Verliert Beinstein, hätte der FSV Waiblingen noch mal Glück gehabt und auch der TV Stetten käme – nach der peinlichen Niederlage gegen Weinstadt – wieder näher heran. Die Pleite muss er bei Iraklis Waiblingen ausbügeln. Beinstein-Bezwinger VfR Birkmannsweiler hat es diesmal leicht: Zu Gast ist Schlusslicht SV Hegnach. Allerdings ist das womöglich jetzt der unangenehmste Gegner. Dass aus der Liga drei Teams direkt absteigen, hat viele Vereine – erst jetzt – aufgeschreckt. Der Bezirk hat reagiert, und die Abstiegssituation (in der Staffel II sind es sogar vier Direktabsteiger) noch einmal verdeutlicht. In höchster Gefahr sind außer Hegnach noch SV Hertmannsweiler, SG Weinstadt, Iraklis Waiblingen und auch der TV Weiler rückt dieser Zone immer näher. Er braucht gegen den TSV Schmiden einen Sieg. Das ist durchaus möglich, der TSV Haubersbronn hat’s vorgemacht, weshalb er sich nun im Duell mit dem Tabellennachbarn SSV Steinach-Reichenbach auch deutlich weniger Sorgen machen muss.

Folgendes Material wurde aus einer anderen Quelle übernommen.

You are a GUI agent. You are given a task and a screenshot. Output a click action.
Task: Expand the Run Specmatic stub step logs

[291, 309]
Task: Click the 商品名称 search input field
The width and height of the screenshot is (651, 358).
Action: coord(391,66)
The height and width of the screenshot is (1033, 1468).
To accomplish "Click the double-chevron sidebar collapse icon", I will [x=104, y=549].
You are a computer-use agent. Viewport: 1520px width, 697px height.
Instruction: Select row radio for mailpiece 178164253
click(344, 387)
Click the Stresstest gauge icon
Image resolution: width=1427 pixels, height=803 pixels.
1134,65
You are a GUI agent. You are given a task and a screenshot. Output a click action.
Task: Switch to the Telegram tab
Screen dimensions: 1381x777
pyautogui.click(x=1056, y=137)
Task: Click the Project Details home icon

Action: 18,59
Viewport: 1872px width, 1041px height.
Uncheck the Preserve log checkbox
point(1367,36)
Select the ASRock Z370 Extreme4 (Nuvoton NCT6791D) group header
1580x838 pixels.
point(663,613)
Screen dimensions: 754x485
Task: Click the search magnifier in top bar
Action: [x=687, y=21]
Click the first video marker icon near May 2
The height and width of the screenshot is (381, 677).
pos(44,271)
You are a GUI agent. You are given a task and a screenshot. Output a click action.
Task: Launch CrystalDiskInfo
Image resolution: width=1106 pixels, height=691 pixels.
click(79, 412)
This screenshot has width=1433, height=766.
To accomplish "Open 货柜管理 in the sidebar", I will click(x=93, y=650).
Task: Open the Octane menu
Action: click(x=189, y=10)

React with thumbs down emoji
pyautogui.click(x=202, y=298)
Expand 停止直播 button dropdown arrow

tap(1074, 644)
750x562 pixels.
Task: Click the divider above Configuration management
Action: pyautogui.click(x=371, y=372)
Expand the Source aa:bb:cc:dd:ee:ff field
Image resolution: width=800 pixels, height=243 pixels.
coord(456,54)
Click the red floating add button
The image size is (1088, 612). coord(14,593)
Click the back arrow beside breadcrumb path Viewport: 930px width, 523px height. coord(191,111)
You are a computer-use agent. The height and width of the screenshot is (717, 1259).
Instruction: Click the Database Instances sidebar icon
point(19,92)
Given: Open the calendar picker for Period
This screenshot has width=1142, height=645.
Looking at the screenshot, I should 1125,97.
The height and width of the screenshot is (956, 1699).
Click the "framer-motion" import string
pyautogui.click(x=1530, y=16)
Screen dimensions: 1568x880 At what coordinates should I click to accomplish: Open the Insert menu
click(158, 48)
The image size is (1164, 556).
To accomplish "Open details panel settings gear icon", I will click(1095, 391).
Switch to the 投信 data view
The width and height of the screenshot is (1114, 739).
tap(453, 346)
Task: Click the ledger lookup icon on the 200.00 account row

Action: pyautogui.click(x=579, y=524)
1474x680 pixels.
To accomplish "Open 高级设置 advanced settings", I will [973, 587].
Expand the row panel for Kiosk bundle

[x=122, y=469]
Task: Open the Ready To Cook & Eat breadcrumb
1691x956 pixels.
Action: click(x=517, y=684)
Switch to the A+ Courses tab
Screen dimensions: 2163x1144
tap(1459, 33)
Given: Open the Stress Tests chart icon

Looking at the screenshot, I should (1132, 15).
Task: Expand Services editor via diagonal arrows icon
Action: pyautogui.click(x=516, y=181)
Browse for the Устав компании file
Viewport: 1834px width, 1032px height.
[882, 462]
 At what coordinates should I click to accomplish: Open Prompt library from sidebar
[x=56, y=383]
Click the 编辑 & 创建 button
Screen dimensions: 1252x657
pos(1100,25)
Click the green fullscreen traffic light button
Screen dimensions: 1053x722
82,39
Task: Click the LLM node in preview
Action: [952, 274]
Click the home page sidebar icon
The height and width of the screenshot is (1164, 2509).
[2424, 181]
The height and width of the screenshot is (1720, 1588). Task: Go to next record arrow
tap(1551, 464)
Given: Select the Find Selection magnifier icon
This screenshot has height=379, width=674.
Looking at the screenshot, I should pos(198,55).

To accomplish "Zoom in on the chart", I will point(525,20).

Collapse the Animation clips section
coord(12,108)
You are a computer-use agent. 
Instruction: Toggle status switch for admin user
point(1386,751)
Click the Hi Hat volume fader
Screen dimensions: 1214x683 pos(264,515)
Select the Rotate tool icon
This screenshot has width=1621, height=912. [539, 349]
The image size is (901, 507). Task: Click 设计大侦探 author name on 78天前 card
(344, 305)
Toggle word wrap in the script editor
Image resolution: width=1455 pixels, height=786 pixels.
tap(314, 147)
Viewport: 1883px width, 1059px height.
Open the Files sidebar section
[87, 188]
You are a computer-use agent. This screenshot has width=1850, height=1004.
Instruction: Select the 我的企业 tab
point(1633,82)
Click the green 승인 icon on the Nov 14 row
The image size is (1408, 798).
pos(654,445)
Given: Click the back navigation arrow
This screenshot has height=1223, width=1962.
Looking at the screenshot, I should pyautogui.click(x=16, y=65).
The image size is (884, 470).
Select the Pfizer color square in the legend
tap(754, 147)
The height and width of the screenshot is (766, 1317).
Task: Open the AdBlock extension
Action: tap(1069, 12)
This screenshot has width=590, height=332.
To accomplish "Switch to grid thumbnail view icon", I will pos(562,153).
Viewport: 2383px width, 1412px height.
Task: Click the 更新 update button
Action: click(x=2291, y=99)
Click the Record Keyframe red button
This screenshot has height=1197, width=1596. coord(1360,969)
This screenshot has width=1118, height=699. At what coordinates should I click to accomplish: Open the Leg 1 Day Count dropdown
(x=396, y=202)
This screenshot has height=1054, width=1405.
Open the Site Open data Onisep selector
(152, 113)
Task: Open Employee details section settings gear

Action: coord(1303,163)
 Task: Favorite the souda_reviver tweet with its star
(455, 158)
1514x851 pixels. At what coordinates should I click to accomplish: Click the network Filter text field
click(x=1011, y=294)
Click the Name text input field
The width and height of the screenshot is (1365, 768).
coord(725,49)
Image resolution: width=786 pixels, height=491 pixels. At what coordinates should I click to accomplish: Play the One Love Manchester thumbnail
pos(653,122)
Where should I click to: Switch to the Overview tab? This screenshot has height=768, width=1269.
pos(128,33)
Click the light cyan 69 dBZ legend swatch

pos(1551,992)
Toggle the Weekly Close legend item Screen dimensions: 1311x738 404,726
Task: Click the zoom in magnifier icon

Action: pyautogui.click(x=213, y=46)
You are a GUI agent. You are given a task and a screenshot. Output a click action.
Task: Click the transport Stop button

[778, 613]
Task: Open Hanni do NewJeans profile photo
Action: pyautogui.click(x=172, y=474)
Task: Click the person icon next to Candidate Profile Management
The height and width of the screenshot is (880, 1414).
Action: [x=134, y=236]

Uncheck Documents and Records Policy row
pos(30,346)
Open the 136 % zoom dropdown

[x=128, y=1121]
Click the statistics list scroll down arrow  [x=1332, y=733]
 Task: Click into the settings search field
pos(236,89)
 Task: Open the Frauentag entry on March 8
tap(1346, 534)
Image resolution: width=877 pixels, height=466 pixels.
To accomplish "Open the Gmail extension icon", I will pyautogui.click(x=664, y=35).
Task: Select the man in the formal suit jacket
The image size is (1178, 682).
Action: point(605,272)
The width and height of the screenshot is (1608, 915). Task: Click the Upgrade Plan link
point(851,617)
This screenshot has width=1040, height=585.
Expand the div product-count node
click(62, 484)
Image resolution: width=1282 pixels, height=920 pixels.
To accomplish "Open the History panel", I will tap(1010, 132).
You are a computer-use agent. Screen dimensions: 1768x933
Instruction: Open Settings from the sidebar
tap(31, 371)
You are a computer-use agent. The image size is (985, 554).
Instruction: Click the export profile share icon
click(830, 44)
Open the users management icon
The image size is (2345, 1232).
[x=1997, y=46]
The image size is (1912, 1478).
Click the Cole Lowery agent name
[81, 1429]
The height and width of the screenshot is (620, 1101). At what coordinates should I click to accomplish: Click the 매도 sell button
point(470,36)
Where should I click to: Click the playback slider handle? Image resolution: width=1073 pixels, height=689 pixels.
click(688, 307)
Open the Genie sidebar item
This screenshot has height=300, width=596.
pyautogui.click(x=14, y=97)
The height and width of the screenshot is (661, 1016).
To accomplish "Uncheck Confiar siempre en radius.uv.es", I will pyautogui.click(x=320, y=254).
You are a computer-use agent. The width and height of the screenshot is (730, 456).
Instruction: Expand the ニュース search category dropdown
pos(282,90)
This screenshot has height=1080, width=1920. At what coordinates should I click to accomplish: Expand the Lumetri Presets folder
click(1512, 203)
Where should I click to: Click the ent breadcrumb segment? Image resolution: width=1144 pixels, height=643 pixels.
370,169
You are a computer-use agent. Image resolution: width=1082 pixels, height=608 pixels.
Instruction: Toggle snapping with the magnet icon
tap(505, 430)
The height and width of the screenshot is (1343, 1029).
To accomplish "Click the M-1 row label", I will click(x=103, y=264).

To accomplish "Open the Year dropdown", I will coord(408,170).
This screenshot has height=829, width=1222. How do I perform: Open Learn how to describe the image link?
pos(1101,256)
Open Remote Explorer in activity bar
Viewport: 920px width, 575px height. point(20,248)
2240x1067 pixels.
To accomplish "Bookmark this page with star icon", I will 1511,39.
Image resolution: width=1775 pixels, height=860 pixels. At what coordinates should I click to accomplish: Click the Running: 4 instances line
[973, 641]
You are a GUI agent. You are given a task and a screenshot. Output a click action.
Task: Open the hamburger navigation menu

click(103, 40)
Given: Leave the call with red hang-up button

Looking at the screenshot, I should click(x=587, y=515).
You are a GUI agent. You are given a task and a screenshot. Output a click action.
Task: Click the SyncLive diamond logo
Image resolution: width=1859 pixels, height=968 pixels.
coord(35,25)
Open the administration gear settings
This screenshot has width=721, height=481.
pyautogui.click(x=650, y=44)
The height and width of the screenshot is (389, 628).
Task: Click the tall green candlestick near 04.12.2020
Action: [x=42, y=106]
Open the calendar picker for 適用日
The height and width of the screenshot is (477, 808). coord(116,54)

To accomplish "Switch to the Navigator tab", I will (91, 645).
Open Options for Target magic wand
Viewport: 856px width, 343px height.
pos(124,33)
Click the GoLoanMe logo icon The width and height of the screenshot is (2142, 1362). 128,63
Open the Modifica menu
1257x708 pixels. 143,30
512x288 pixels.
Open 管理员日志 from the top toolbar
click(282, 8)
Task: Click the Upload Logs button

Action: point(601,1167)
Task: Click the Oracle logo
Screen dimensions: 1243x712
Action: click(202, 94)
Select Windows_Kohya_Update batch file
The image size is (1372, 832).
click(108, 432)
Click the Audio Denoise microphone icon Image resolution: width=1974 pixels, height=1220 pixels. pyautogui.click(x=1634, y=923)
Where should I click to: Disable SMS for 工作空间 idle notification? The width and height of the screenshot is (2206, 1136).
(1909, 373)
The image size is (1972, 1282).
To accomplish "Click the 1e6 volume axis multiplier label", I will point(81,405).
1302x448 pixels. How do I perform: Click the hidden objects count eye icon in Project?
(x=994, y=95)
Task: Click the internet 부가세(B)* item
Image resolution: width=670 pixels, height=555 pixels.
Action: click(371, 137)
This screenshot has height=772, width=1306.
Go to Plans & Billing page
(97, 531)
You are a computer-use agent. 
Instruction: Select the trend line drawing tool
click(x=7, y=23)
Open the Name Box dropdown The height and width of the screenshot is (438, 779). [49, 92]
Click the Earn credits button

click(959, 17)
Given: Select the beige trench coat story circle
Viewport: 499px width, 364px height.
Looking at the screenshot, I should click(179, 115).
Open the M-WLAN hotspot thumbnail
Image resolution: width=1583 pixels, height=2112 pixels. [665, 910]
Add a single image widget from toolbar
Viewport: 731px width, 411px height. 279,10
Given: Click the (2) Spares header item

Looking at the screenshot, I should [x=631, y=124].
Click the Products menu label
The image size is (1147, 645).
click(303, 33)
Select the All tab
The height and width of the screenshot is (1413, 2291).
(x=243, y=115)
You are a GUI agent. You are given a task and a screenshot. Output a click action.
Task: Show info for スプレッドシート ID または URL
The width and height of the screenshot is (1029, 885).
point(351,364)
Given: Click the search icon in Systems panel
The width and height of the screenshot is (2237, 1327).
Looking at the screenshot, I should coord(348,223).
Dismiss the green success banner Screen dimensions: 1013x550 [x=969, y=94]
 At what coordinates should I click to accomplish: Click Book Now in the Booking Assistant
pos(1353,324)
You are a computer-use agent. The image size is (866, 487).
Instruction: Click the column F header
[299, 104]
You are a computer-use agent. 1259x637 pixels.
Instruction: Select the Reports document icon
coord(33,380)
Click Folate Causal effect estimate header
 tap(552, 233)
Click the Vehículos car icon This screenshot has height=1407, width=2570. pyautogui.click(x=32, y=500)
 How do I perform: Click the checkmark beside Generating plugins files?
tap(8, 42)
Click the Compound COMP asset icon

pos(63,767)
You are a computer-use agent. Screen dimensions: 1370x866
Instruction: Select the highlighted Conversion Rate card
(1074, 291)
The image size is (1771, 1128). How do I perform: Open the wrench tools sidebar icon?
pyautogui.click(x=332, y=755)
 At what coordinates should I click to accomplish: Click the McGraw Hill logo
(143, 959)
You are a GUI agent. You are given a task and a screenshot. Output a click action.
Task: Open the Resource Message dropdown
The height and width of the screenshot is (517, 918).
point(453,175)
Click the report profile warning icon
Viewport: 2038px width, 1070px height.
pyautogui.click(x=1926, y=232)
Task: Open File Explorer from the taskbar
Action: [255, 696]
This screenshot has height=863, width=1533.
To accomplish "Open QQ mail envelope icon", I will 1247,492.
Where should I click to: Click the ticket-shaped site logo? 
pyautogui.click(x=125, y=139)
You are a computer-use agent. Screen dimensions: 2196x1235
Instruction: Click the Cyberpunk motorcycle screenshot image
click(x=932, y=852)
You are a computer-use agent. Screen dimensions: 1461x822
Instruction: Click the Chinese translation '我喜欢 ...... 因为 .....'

In der A II ist die Abstiegssituation – bei vier Direktabsteigern – noch prekärer. Der TSV Oberbrüden ist so gut wie abgestiegen, der TSV Althütte dagegen drauf und dran, sich in sichere Gefilde abzusetzen. Vor allem, wenn ihm nun noch ein Sieg gegen den FV Sulzbach/Murr gelingt. Dann bekäme selbst der TSV Schwaikheim II auf Platz zehn wieder Probleme, es sei denn, auch er gewinnt: gegen den TSV Lippoldsweiler. An der Spitze hat die TSG Backnang II zuletzt zwar ein paar Federn lassen müssen, ist dennoch weiter ungefährdet; auch am Sonntag bei der SK Fichtenberg. Für den SV Hegnach II dagegen wird es hart werden. Platz zwei ist zwar nicht gefährdet, bei einer Niederlage beim FSV Weiler zum Stein jedoch schmölze der Vorsprung auf möglicherweise einen Punkt zusammen. Dann nämlich, wenn der TSV Rudersberg den TSV Oberbrüden schlägt; wovon auszugehen ist.

Kreisliga B. Spitzenspiel in der B I: Der Tabellenzweite TSV Leutenbach erwartet Spitzenreiter SV Plüderhausen. Wichtiger allerdings als für den SVP, der sich eine Niederlage locker leisten kann, ist das Spiel für die Gastgeber. Bei einer Niederlage könnten gleich drei Verfolger (allesamt mit guten Siegchancen) bis auf einen Punkt an der Zweitplatzierten herankommen. Für Spannung also ist gesorgt, wir schauen mit der Kamera vorbei. Ausschnitte auf zvw.de/sportvideos

Nur Sechster ist der SV Kaisersbach II in der B II, hat aber noch Chancen auf Platz zwei. Allerdings behält er die nur, wenn er nun bei der Spvgg Kleinaspach gewinnt, die zwei Plätze vor ihm liegt. Dort hat vor kurzem auch Tabellenführer Spvgg Unterrot verloren. In der B III schmilzt der Vorsprung von Spitzenreiter SV Winnenden nach den drastischen Veränderungen im Kader zusammen. Verliert die SVW in Korb, wäre der TSV Nellmersbach II bei einem Sieg gegen die SG Schorndorf II schon punktgleich.

In der B IV hat der VfR Birkmannsweiler II durch seinen Sieg im Mittwochspiel Platz eins übernommen und wird den auch gegen Schlusslicht Spvgg Rommelshausen II verteidigen.